Le gros méchant virus qui fait peur

Ah ben oui, à force, fallait bien que moi aussi, j'en parle, du covid-19 !
Je ne suis pas une spécialiste, mais ce que je sais, c'est qu'on assiste à du grand (très très grand) n'importe quoi.



Bon, au début, c'était pas super grave hein, ça concernait la Chine, et c'est loin, la Chine... Et puis en plus, nous, on ne mange pas de pangolin ni de chauve-souris, donc on s'en fout un peu.
Sauf que zut de zut, le virus a eu la mauvaise idée de ne pas respecter les frontières. Et bam, on le retrouve un peu partout. La porte d'entrée européenne a essentiellement été l'Italie. Déjà, là, ça faisait un peu moins rigoler. L'Italie, c'est pas si loin... et puis il y a plein d'italiens en France, et plein de français qui vont voir le carnaval de Venise pendant les congés d'hiver (moi, j'ai préféré manger du comté jurassien plutôt que du parmesan, j'ai été bien inspirée). Et je ne parle pas de ceux qui optent pour les stations italiennes pour aller skier (clin d'oeil à celle qui se reconnaitra... je t'aime 💖)

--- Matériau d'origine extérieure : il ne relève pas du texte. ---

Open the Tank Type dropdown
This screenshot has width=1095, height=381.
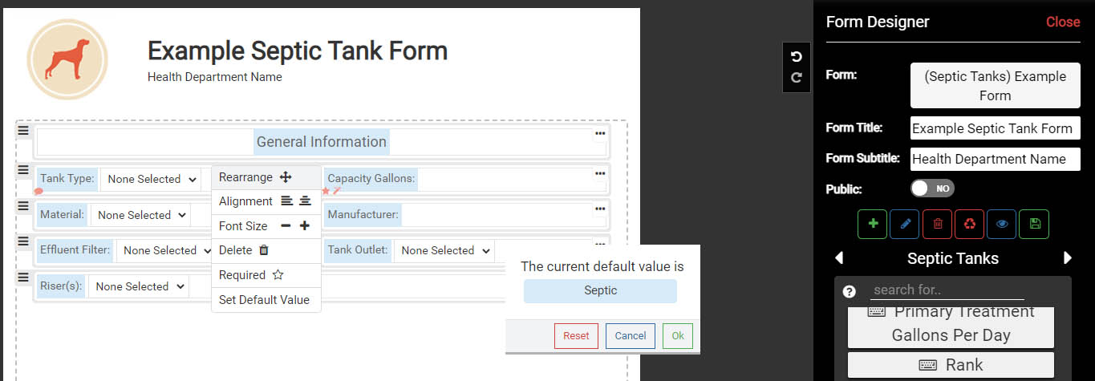[x=151, y=179]
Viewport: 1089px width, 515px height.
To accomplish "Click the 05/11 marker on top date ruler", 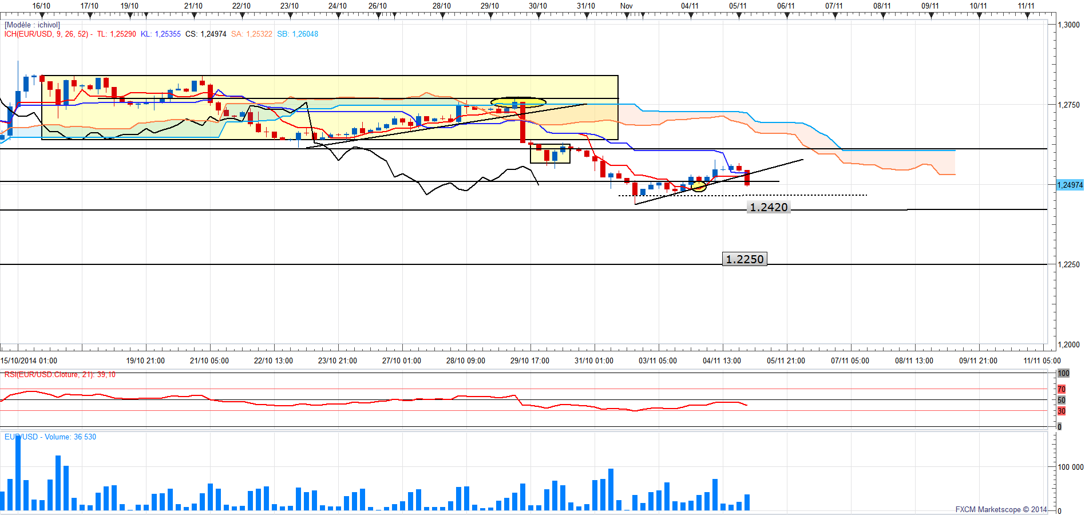I will (x=738, y=6).
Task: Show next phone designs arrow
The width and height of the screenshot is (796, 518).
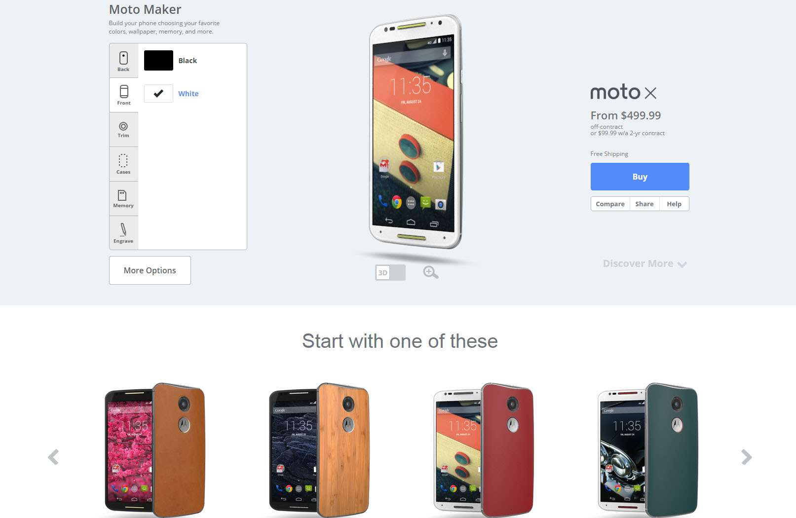Action: click(746, 457)
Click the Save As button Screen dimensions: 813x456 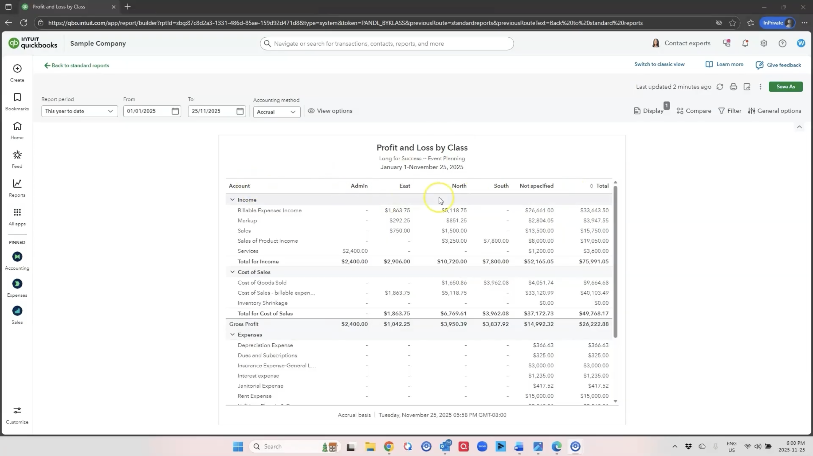click(786, 87)
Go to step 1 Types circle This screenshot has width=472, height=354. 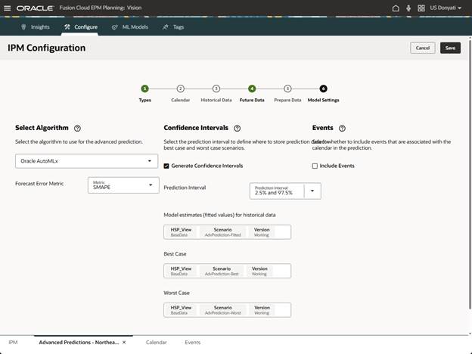pyautogui.click(x=144, y=89)
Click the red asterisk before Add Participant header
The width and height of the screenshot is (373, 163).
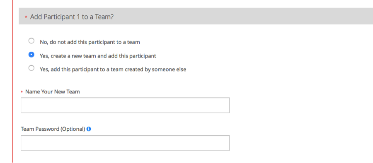click(x=26, y=17)
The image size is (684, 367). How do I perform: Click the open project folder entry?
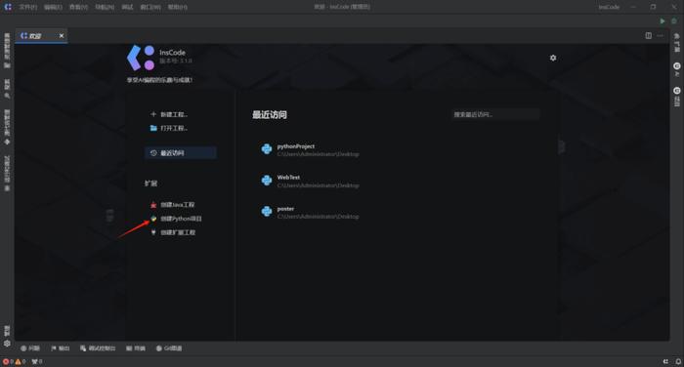click(169, 128)
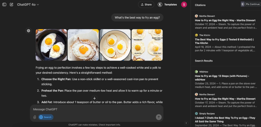Toggle the Search web option
Image resolution: width=261 pixels, height=127 pixels.
[x=46, y=117]
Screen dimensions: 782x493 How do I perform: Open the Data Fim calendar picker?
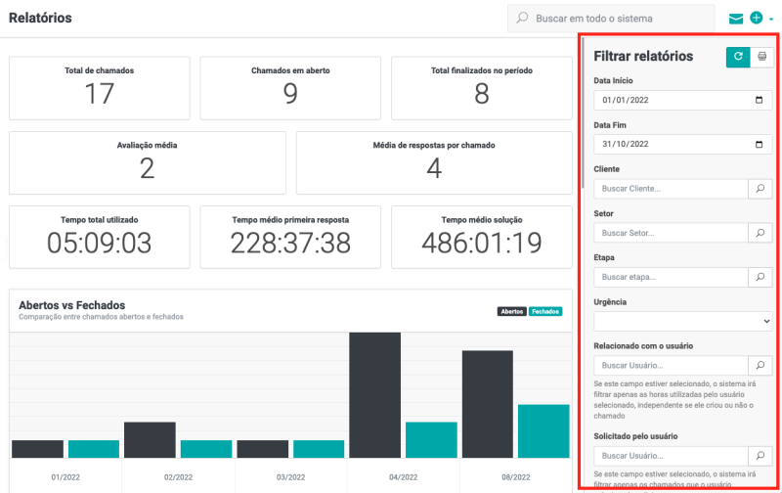(760, 144)
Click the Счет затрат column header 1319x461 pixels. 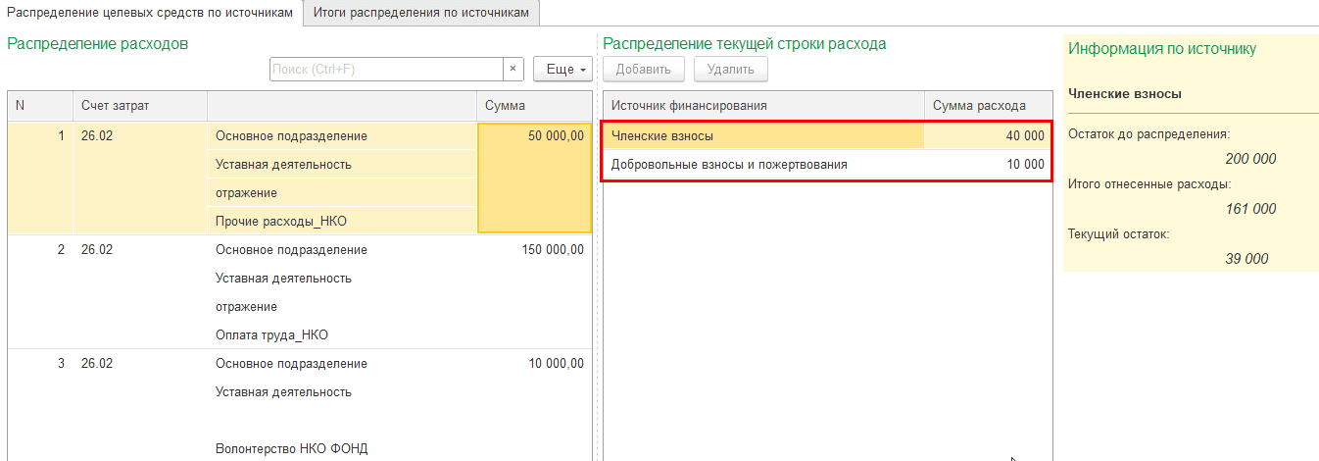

Là, déjà, on a commencé à sentir un peu de puanteur : "c'est la faute aux chinois", "c'est la faute aux italiens", "je ne mange plus de nems ni de pizzas..." "oh mais dis donc, toi, t'aurais pas les yeux bridés ? pis t'es marié à une italienne ? aaaahhhh, dégage, je ne veux pas que tu t'approches !" "De toutes façons, les étrangers, ils sont pas français, donc de base, ça les rend suspects".

Voilà qui  aurait déjà dû nous alerter. Ce petit virus révèle la profondeur d'esprit et la capacité de réflexion de l'être humain...

Et puis zou, ça y était, en moins de temps qu'il n'en faut pour se moucher, la France était touchée à son tour. Arrivée par la Picardie (perso, à choisir, je préfèrerais choper le truc au cours d'un voyage à Venise plutôt que pendant un week-end romantique à Creil, mais ça n'engage que moi).

Alors là, on a assisté (et on assiste encore !) à des scènes surréalistes.
Déjà, je vous informe que la délation reste un sport fort apprécié des français ! c'est marrant, je me souviens que quand on étudiait à l'école les vagues de dénonciations autour de la 2nde guerre mondiale, nous étions tous horrifiés que l'on puisse faire ça... visiblement, il y en a qui ont été horrifiés moins longtemps que d'autres... nous avons donc du "je vous écris pour vous signaler que ma voisine était à Milan mais qu'elle veut pas le dire", avec un peu de "mon voisin tousse mais je suis sûr qu'il ne veut pas consulter", etc etc.
Mouai, c'est pas joli-joli, on est d'accord.

On voit aussi l'inverse. Celui qui était dans une zone bien bien contaminée, mais qui n'a rien dit ou qui a menti pour ne pas perturber sa petite vie.  Ou celui qui ne respecte pas sa quarantaine parce que "fuck le reste du monde". Ouai mon gars, t'es un champion toi... Responsabilité individuelle, protection collective, ça te parle ? Notons à ce propos qu'en Allemagne, dans au moins un Lander, le non-respect d'une quarantaine est passible de 2 ans de prison. Je dis ça, je dis rien.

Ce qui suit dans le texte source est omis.